Water may seem like a dull liquid. But at the molecular scale, there's a party going on. New simulations reveal that water molecules actually form two different types of structures that break apart and recombine at lightning speeds. Such complexity just might be the reason why life as we know it sprang forth in a wet environment.
As simple as an individual water molecule is—two atoms of hydrogen bonded with one of oxygen—it forms weak bonds to its neighbors creating more-complex structures. That's allowed it to serve as the medium for the growth and evolution of the most complex molecules in the universe, including enzymes, proteins, and the mother of all known living creatures, DNA. But why water and not, say, hydrogen peroxide or even ammonia? Scientists have been wrestling with this quandary for over a century. Indeed, 5 years ago, Science called this one of the 125 most important unresolved scientific issues .
A new study might have uncovered an essential clue. Researchers used computer models to probe how water molecules form structures, a phenomenon that has resisted visual examination so far. Working with standard desktop computers, the team applied models originally designed to study complex systems, such as the Internet, the spread of viruses, and the folding of proteins, to investigate the configurations of water at the smallest scales.
What the researchers observed, they reported  online in The Journal of Physical Chemistry B, is that water molecules bond with one another in a surprisingly complex and dynamic way. Any given volume of water contains two types of molecular structures—one a blobby, loosely packed agglomeration and the other a tight, regular arrangement resembling a crystal lattice. But both structures tend to break apart and recombine frequently, on the order of extremely tiny fractions of a second. The result is a chaotic mix of water molecules. Within that mix, the hydrogen atoms form connections that function like hooks, onto which carbon or nitrogen atoms can presumably grab to form the beginnings of complex organic molecules. And the process can dramatically influence the motion of even more-complex biological systems, such as proteins, by helping their assembly. As far as anyone knows, no other liquid demonstrates this property.
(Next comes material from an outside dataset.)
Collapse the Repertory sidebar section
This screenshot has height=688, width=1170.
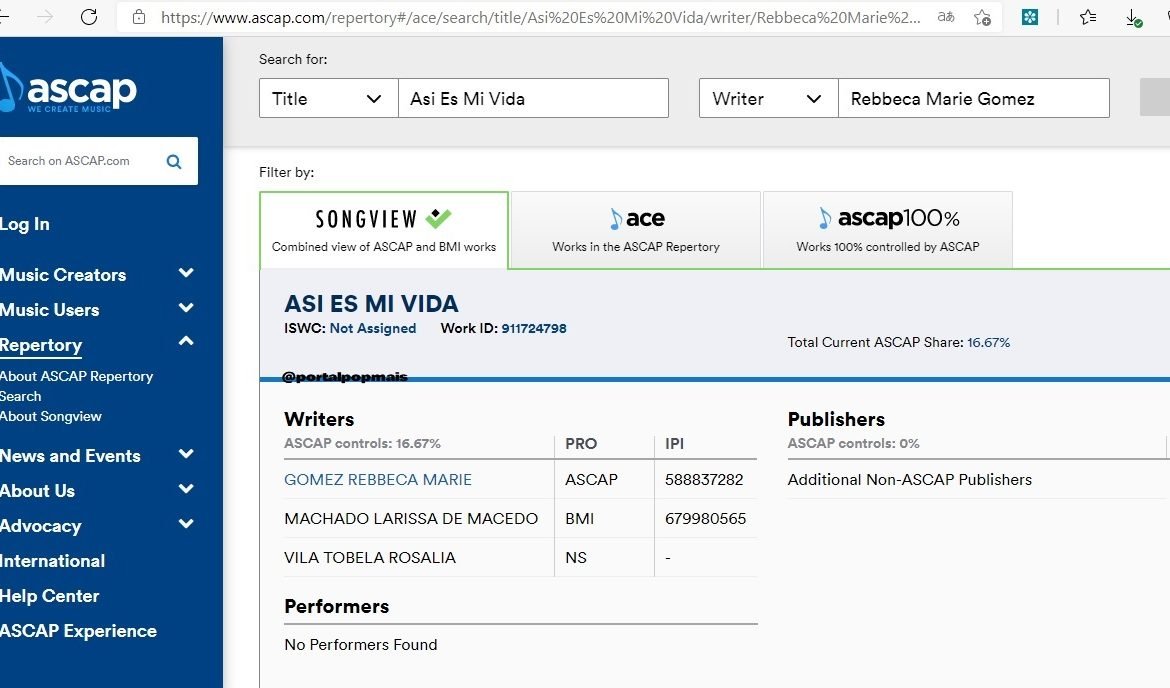pyautogui.click(x=185, y=340)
The finding introduces "a framework to understand how water with its [hidden structure] influences protein function at the fundamental level," says physicist and co-author Francesco Rao of the University of Freiburg in Germany. The models present a "very crude" first look at these structures, adds physical chemist and co-author Peter Hamm of the University of Zürich in Switzerland. "It is becoming clearer and clearer," he says, that "water is more than just a solvent, but actually an integral part of the functional structure of proteins."
It's "a fascinating and provocative paper," says physical chemist James Skinner of the University of Wisconsin, Madison. The study, he says, helps to illuminate subtle but important details about molecular motions in water.
The demonstration by a computer model that water exists in two different microscopic constructions is a "wonderful discovery," adds physicist H. Eugene Stanley of Boston University. Although earlier laboratory experiments have suggested this possibility, he says, the authors are the first to model the process in detail. It's a step toward unraveling why this liquid can produce 15 types of ice, for example. More important, Stanley says, "We will never understand biology until we understand water."